• Selected passage:

Clarity: An important issue with this work is in its writing, which lacks *a high-level yet informative* description of the proposed approach. The same summary repeated several times (L7-12, L32-36) fails to inform the reader about the specifics of the proposed regularization term, to get an intuition without diving into all the technical details on Section 3. Also Figure 1 is not very helpful, e.g. it is not obvious how to interpret the bar plots on the right (which I guess illustrate the “proportion” of information?). The authors seem to use the term “modality” in a rather free manner, e.g. referring to digit’s color and shape as two modalities, or interpreting the question and answer as different modalities. Something like “feature” or “input” seems perhaps more appropriate. Table 1 is not properly discussed, leaving many unanswered questions. - What are the baselines Eq (2) and (3)? - The authors advocate for Eq (17) as the preferred method (based on the functional entropy), while Eq (18) is a simpler analogous method based on variance. It appears that Eq (18) performs almost as well or sometimes improves over (17). Do the authors have comments on the benefits/trade-offs of Eq (17) vs. (18)? - No comparison to prior work on debiasing! - Baseline* / ** must be a completely different model for each task, right? Seeing them all in one row is rather confusing; besides, no specifics on each model are given. E.g. for Color MNIST - L213 “a simple deep net”, and no details for Social-IQ or for Dogs&Cats. - There is no discussion on the Max observed accuracy vs. the accuracy after Convergence. Why is there such a big difference for Color MNIST in particular? - The Social-IQ dataset includes two evaluation metrics: A2 (binary accuracy) and A4 (multiple choice accuracy), only A2 was reported. The accuracy of [7] was not reported. Figure 2: would be good to include some details on how these plots are obtained using the notation from the approach section. Figure 3: more details are needed to explain the compared methods (i.e. what are the “Entropy” and “Var”).

Relation to Prior Work: Some relevant recent works on debiasing that were not cited: [a] S. Sagawa, P. W. Koh, T. B. Hashimoto, and P. Liang. Distributionally robust neural networks for group shifts: On the importance of regularization for worst-case generalization. arXiv preprint arXiv:1911.08731, 2019. [b] H. Wang, Z. He, and E. P. Xing. Learning robust representations by projecting superficial statistics out. In International Conference on Learning Representations, 2019. The related work section does not discuss the VQA-specific debiasing work in detail.

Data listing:

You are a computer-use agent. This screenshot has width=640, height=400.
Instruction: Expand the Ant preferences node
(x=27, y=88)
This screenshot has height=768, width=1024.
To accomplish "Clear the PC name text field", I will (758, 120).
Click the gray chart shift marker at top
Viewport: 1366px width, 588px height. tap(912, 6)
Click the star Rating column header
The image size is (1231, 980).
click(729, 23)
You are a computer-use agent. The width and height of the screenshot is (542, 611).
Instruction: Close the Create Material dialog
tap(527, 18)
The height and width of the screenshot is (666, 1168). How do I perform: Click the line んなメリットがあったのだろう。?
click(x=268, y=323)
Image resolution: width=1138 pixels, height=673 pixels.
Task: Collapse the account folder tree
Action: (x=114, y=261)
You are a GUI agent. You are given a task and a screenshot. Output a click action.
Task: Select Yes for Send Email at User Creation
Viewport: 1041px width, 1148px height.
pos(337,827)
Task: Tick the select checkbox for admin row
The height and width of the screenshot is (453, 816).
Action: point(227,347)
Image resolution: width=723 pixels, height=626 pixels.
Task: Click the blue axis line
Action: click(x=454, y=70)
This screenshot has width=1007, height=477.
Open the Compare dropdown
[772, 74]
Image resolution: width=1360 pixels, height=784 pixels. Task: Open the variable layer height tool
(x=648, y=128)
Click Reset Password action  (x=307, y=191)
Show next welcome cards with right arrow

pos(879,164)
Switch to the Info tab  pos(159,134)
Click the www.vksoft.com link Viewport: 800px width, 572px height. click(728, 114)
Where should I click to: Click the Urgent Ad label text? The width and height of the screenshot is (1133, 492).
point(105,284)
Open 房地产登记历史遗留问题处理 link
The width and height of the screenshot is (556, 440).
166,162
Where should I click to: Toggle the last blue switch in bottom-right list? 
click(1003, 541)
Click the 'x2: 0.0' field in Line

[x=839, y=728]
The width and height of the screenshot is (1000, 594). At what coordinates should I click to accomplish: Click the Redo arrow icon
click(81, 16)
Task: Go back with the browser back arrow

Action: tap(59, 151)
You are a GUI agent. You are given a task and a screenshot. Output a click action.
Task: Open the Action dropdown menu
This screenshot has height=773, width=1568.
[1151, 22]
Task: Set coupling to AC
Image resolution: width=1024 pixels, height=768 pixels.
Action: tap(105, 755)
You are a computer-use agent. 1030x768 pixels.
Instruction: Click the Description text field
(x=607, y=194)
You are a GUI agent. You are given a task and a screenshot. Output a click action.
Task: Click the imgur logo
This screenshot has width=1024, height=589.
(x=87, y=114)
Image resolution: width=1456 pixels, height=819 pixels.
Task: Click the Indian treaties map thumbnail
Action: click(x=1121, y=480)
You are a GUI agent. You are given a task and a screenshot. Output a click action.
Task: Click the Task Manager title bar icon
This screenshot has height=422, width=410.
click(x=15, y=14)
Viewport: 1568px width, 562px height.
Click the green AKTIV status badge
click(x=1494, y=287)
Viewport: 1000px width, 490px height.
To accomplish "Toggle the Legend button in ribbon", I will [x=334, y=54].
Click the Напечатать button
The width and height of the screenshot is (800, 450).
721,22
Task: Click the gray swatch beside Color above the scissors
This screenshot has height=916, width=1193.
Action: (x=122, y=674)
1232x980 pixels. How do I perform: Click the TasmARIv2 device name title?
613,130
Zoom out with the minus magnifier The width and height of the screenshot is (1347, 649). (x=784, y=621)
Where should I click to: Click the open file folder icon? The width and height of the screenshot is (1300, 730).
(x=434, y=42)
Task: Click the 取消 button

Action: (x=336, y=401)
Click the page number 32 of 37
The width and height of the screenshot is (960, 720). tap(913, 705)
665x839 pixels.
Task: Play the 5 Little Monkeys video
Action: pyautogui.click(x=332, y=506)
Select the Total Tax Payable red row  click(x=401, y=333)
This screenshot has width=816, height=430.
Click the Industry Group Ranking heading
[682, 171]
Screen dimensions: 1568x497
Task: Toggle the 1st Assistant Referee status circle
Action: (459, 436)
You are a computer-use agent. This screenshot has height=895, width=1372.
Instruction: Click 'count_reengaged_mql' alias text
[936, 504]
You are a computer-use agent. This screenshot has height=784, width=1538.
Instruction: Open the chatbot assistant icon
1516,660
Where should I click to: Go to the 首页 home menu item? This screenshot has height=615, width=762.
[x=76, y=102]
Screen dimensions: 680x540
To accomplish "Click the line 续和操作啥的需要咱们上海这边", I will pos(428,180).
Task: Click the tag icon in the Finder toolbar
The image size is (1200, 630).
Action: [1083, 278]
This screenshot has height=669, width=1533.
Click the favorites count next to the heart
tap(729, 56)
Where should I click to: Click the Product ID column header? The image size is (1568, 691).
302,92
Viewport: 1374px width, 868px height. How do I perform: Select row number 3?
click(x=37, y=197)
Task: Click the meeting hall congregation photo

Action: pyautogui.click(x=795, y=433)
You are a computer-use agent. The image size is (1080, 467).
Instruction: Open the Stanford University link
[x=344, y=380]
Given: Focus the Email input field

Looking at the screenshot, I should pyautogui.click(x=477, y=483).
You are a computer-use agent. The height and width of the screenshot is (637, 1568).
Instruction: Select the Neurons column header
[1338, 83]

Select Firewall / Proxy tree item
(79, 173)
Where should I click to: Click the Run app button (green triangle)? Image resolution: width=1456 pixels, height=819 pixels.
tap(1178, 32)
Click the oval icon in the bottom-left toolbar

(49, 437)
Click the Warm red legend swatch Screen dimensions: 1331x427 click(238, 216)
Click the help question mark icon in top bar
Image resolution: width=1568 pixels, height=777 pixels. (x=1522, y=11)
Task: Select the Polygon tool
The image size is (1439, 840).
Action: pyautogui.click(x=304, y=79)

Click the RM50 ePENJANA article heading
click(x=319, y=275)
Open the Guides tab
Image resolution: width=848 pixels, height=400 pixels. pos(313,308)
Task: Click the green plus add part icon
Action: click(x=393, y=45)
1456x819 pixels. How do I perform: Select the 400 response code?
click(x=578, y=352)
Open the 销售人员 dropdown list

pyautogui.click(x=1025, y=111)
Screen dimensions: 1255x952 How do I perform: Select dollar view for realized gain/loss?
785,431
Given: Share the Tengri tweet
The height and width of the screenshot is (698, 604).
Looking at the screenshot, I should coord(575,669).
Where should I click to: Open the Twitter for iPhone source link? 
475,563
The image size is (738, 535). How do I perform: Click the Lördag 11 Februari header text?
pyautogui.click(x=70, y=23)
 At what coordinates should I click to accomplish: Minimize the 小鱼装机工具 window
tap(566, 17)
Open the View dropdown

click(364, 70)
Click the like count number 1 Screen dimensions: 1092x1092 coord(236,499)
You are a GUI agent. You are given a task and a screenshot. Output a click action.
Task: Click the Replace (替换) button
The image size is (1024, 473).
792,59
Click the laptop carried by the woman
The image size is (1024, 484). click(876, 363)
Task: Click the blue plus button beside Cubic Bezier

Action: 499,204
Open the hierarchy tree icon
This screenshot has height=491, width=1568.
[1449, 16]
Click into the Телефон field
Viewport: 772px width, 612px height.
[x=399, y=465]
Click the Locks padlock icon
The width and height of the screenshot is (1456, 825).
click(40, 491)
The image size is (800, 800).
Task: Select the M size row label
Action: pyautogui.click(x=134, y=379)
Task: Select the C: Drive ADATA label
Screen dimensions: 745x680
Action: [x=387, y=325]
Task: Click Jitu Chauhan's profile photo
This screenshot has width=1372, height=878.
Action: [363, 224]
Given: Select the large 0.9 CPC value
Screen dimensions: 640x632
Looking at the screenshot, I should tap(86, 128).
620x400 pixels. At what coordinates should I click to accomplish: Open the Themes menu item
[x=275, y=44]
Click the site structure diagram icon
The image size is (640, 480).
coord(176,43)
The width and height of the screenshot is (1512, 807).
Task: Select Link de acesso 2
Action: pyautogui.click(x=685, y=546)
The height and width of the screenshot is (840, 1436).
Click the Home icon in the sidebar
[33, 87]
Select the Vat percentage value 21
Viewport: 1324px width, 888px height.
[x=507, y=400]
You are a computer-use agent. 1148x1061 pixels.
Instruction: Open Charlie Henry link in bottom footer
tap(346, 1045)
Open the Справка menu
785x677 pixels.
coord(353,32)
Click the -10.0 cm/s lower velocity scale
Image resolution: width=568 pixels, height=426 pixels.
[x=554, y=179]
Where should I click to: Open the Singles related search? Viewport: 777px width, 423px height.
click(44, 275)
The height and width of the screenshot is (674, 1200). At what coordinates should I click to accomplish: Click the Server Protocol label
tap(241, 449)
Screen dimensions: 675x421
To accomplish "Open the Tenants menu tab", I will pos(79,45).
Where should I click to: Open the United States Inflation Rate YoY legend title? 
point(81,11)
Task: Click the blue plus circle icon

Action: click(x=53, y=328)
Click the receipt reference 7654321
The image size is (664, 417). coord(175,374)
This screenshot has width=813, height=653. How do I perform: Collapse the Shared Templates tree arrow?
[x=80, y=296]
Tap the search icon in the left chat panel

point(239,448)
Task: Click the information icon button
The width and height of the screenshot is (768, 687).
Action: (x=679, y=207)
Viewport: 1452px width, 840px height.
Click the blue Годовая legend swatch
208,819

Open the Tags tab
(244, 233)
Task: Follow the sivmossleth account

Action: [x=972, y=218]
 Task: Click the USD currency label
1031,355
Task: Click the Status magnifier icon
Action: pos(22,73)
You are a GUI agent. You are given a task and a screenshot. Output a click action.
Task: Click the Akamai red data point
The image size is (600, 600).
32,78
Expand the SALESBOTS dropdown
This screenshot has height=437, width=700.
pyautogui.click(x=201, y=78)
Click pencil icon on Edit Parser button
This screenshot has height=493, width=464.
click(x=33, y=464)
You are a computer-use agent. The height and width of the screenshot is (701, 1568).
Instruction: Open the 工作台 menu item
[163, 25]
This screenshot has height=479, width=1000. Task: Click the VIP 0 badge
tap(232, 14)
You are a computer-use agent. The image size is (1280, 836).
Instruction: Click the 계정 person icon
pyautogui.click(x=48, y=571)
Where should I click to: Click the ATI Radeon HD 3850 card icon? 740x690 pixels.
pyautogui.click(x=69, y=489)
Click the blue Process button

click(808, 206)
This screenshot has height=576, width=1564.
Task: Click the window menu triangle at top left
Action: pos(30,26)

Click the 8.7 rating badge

• Required actions:
1) Report each line of the records that contains the string "left". Matching is case-sensitive.
2) Extend the peer review of the debiasing method beyond its final sentence.

• Expected results:
1)
Click the oval icon in the bottom-left toolbar
Tap the search icon in the left chat panel
Task: Click the window menu triangle at top left

2)
Reproducibility: Yes

Additional Feedback: The experiments on the Dogs & Cats dataset were not mentioned until Sec 5, while other datasets were mentioned earlier repeatedly. As the proposed method is rather general it could be potentially combined with any downstream model. It would be e.g. good to see the proposed regularization terms applied to several models (on one of the tasks). L243: “A simple classifier based on only the answer modality performs significantly better than chance level accuracy (using our settings ~6% more).” => is this referring to some findings from prior work? Which one? Would be great to include the specifics. Table 1: The Dogs & Cats citation should be [6], not [5]. Table 2: Why “Baseline [14]”, whose “baseline” is it? Table 2: It is interesting that the “Number” questions in particular improve significantly, some discussion/analysis on this would be valuable. Similarly, why do the “Other” questions lose in performance? Figure 2: From the Social-IQ plots, it appears that even after regularization, the questions are not used much, compared to images and answers (L250-254). Have the authors experimented with upweighting the regularization term further?

Review 3

Summary and Contributions: Authors tackle the problem of de-biasing classifiers to input modalities in multimodal datasets and show significant improvements particularly in VQA. Authors propose a regularization technique that maximizes the functional fisher information of each modality. Authors prove their claims on ColoredMNIST, Dogs and Cats and show improvements on two datasets VQA-CPv2, SocialIQ.

Strengths: Authors prove claims on MNIST, Dogs and Cats through extensive experiments. Authors show strong improvements in VQA domain in VQA-CPv2 and SocialIQ. Authors also pre-trained model with easy to understand and verify code.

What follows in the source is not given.